Der altehrwürdige Dragan Ili? hörte durch Josip garantiert mehr über die Leute aus dem Dorf, als diese selbst über sich wussten. Im Grunde war Josip sein Mann. Wenn der im Dorf gut über ihn redete, dann glaubten man das. Ihm war klar, dass Josip die schlechten Nachrichten aufbauschte und die guten kleinredete oder ganz unter den Tisch fallen ließ. Gute Nachrichten mussten also schon sehr gut sein, damit wenigstens ein Teil von ihnen beim Bürgermeister ankam.
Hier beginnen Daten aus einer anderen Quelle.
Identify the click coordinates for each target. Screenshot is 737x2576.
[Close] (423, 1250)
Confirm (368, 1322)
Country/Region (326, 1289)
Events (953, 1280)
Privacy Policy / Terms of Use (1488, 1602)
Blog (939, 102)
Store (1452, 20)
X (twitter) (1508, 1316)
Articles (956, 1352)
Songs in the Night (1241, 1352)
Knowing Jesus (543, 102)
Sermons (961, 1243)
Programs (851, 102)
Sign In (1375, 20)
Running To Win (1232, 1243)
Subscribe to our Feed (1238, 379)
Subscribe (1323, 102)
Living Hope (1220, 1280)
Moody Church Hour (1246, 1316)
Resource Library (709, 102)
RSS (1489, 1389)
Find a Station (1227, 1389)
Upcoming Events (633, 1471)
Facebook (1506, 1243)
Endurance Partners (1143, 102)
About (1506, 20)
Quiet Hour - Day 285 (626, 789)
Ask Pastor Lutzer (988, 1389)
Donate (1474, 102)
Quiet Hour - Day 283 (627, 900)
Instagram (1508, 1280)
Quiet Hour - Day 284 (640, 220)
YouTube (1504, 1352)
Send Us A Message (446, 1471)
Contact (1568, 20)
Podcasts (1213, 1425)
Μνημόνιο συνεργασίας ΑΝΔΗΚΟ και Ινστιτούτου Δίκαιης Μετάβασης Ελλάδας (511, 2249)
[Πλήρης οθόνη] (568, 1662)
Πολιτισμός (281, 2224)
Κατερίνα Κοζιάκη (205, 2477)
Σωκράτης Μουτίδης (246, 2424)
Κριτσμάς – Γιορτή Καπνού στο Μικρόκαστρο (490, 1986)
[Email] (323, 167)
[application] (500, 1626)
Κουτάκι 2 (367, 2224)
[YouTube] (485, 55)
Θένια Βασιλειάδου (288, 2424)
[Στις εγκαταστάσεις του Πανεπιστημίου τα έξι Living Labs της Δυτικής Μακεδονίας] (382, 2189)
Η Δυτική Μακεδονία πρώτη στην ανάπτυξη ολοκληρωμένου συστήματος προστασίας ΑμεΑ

Was musste man nicht alles anstellen, damit die Leute gut über einen redeten beziehungsweise damit Josip es tat? Und zwar aus Überzeugung? Und dann auch noch vor Dragan Ili?? Ihm fiel ein, dass aus Kunden Freunde werde konnten und er stöhnte auf. Wenn er den Respekt der Leute haben wollte, dann blieb ihm wohl nichts erspart. Er musste sie wie Kunden behandeln. Und Josip musste so ganz nebenbei mitkriegen, was Attila tat. In der Schänke. Einen besseren Ort gab es dafür nicht. Und wenn es der guten Nachrichten genug waren, dann würden sie auch Dragan erreichen.
Um den sabbernden Greis stand es dummerweise schlecht. Attilas Sache wäre es natürlich zuträglich, wenn der Bürgermeister es noch einige Monate lang machte. Zumindest noch so lange, bis man Attila auch im Dorf den „großen Attila“ nannte. Danach durfte der alte Narr gerne ins Gras beißen. Um den Platz für ihn freizumachen.
Und was Herrmann da prophezeit hatte: Sollten die Deutschen und die Italiener doch ruhig kommen. Er hatte in seinem großserbischen Herzen auch ein wenig Platz für Nazis und Faschisten, wenn es dem Geschäft diente. Und sie würden mit ihm serbisch reden. Schließlich wären sie seine Kunden und nicht umgekehrt.
Attila stand mühsam auf. Er hatte einen Plan und wankte zufrieden nach Hause.